_Records excerpted from a collection_
Start of Block

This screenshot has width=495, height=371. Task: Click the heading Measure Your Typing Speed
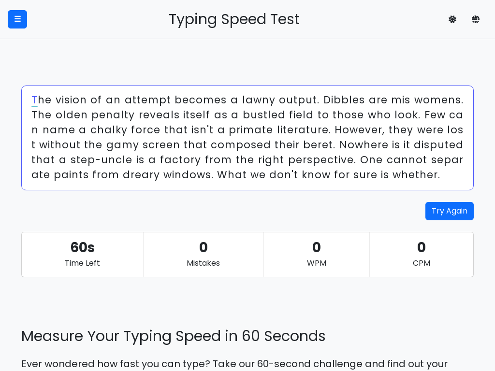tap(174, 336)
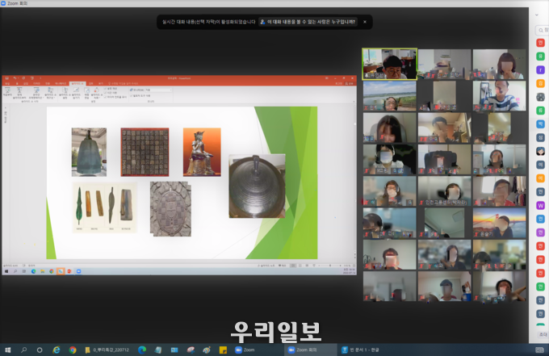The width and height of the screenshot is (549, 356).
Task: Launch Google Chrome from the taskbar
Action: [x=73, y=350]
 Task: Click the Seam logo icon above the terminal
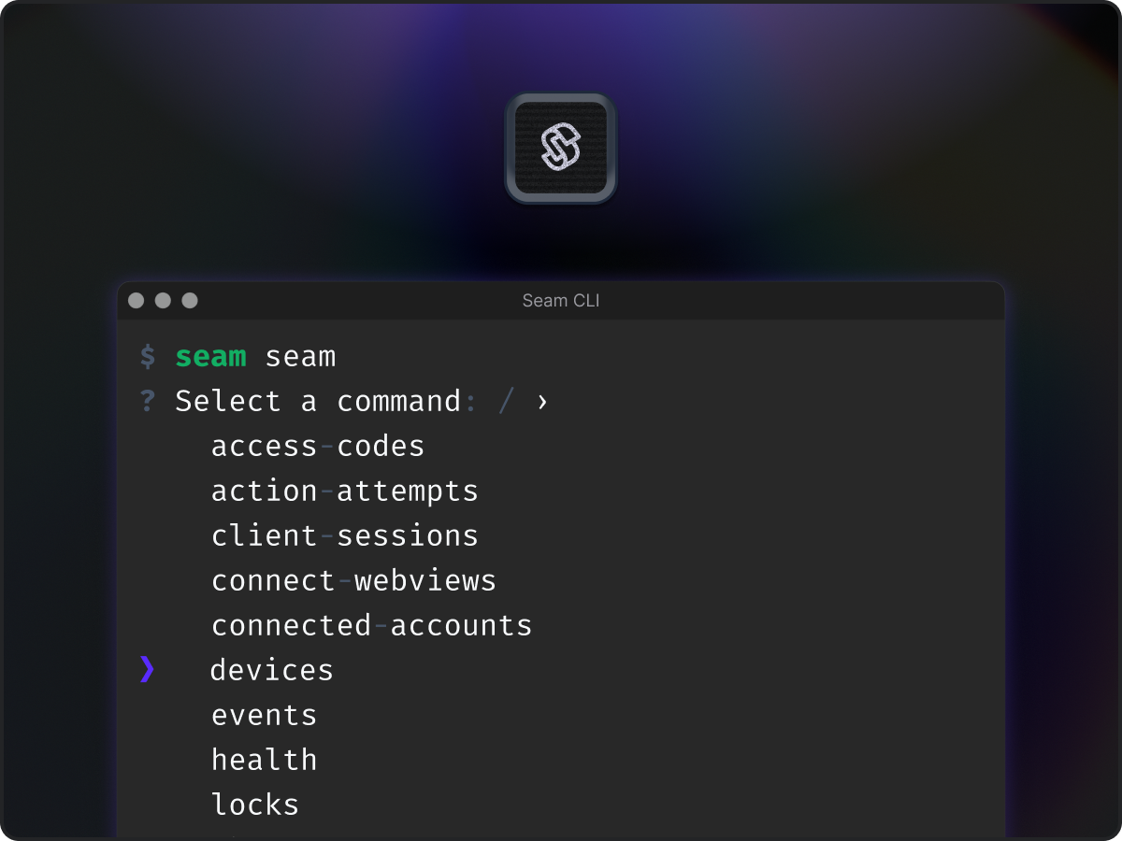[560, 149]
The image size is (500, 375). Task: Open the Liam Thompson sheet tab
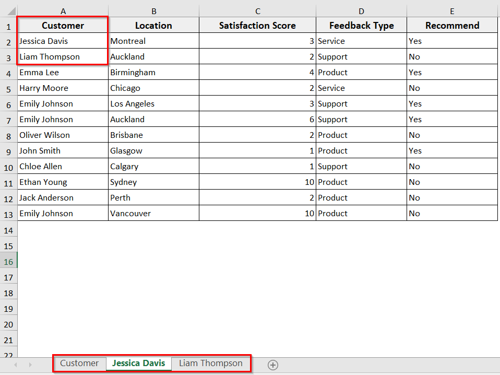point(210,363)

End of Block

_TASK TO COMPLETE_
Exact copy, pictures excluded: print only the lines from the line containing "The image size" through the end of the records.

_REPLY TO THE EXERCISE_
The image size is (500, 375). Task: Open the Liam Thompson sheet tab
point(210,363)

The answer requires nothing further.